Le sport est une affaire de passion qui, chez les vrais amateurs, finit souvent par prendre des proportions carrément romantiques. C’est d’ailleurs cette caractéristique qui fait du drame sportif un genre aussi enlevant lorsque mis en scène avec discernement et un sens aiguisé du spectacle, évoquant les souvenirs de moments bien précis s’étant déroulés au cours d’un affrontement dont nous continuerons de parler pendant des années, mais qui, dans un schéma plus global, auront finalement eu que très peu d’incidence sur le cours d’une campagne. Une opposition entre la vision plus réaliste de Billy Beane et l’amour qu’entretient Peter Brand pour le baseball et ces instants isolés qui sera d’ailleurs superbement abordée par le trio en fin de parcours. Celui-ci donnera d’abord raison au directeur général alors que les médias en arriveront à un constat d’échec de cette expérience après que les A’s n’aient pu se rendre plus loin en séries éliminatoires que l’année précédente, et ce, malgré une fiche plus que respectable et l’exploit non négligeable de s’être emparé du record de la Ligue américaine pour le plus grand nombre de victoires consécutives.

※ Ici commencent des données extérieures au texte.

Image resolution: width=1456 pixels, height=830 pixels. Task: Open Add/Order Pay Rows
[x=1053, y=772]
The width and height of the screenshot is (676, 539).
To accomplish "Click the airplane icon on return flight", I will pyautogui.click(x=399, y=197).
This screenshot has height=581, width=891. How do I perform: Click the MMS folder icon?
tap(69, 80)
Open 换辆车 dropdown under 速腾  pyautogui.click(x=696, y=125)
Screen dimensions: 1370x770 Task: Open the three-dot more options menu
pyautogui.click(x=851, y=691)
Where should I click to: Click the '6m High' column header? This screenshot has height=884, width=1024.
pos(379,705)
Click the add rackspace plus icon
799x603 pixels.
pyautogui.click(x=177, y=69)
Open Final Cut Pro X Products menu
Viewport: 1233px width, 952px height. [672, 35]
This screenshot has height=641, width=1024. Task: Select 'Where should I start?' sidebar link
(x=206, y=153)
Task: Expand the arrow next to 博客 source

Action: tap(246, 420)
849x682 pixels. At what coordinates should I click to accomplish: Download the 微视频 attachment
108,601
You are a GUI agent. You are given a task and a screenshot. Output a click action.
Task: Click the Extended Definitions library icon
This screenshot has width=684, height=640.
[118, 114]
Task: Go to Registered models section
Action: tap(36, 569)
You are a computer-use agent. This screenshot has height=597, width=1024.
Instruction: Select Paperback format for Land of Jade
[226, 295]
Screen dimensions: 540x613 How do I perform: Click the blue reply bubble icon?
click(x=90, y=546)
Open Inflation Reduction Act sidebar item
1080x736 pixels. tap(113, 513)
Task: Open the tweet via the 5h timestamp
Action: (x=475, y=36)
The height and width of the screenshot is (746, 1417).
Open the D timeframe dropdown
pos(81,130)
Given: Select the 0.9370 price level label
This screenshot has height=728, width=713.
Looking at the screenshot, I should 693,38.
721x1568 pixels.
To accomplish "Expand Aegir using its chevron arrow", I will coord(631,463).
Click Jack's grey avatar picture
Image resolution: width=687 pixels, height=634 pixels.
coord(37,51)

Moneyball fait ainsi bon usage de la structure narrative tout ce qu’il y a de plus classique propre à ces histoires de sous-estimés que nous désirons tant voir réussir en bout de ligne grâce à un dosage précis de drame, de comédie et d’instants mémorables. Et même s’il relate des faits s’étant produits au début de la dernière décennie, le film de Bennett Miller parle malgré tout de l’Amérique d’aujourd’hui, et surtout de l’actuelle crise économique, tandis que le terrain de jeu prendra de nouveau la forme d’un microcosme où sévira une lutte des classes pour le moins révélatrice. Une initiative dont la pertinence sera savamment dévoilée lors d’une dernière séquence où nous verrons Beane refuser d’aller contre ses propres idéaux, et ainsi conserver toute sa dignité.